Les premières personnes atteintes de la COVID-19 sont arrivées à l'École nationale de police de Nicolet pour être placées en isolement.

COVID-19: les premiers malades arrivent à l'ÉNPQ

Sébastien Houle
Sébastien Houle
Le Nouvelliste
Nicolet — Deux premières personnes atteintes de la COVID-19 sont arrivées à l’École nationale de police de Nicolet pour être placées en isolement, dimanche en début d’après-midi. Il avait d’abord été question de transférer là la douzaine de résidents qui ont été évacués de la résidence Maison Niverville, le 16 avril dernier.

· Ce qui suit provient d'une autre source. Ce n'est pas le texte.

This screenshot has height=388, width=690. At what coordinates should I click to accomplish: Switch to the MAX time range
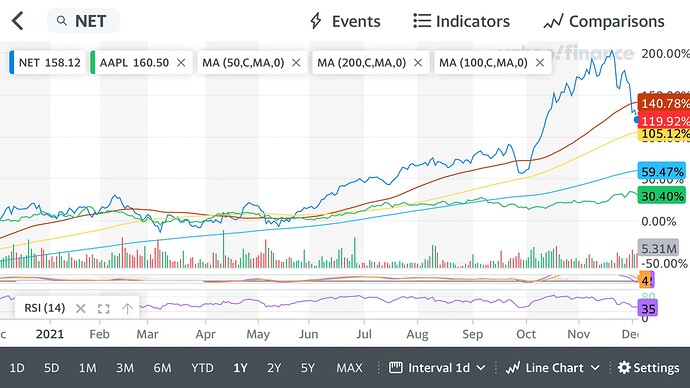[349, 368]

Or, ce sont finalement deux personnes dont la situation présentait une problématique plus urgente qui y ont été admises, indique Guillaume Cliche.

Rappelons que le pavillon de 101 chambres de l’établissement d’enseignement de Nicolet a été mis à la disposition des autorités sanitaires afin d’y héberger des malades atteints de la COVID-19 qui ne disposent pas des ressources pour respecter les consignes de confinement. Les autorités sanitaires ont assuré la population et les représentants locaux que des mesures strictes de confinement seront appliquées afin d’éviter tout risque de contamination dans la communauté. Les plus récentes données indiquent que seulement six cas de COVID-19 ont été recensés sur le territoire de Nicolet-Yamaska, à ce jour.

Le transfert de malades devrait continuer graduellement tout au long de la semaine, tandis qu’on en est à roder les installations et l’équipe dépêchée sur place, explique M. Cliche. Bien que l’on planifie d’éventuellement transférer les malades qui ont été évacués de la Maison Niverville, la priorité sera donnée aux personnes dont la situation le justifiera davantage, précise-t-on. Les résidents de la Maison de Niverville «sont en sécurité et au centre hospitalier on a la capacité de les accueillir», assure M. Cliche. Questionné à savoir pourquoi on continue de planifier de les déplacer vers Nicolet, celui-ci répond que les installation du CHRTR ne sont pas conçues pour prodiguer le genre de soins dont ils ont besoin.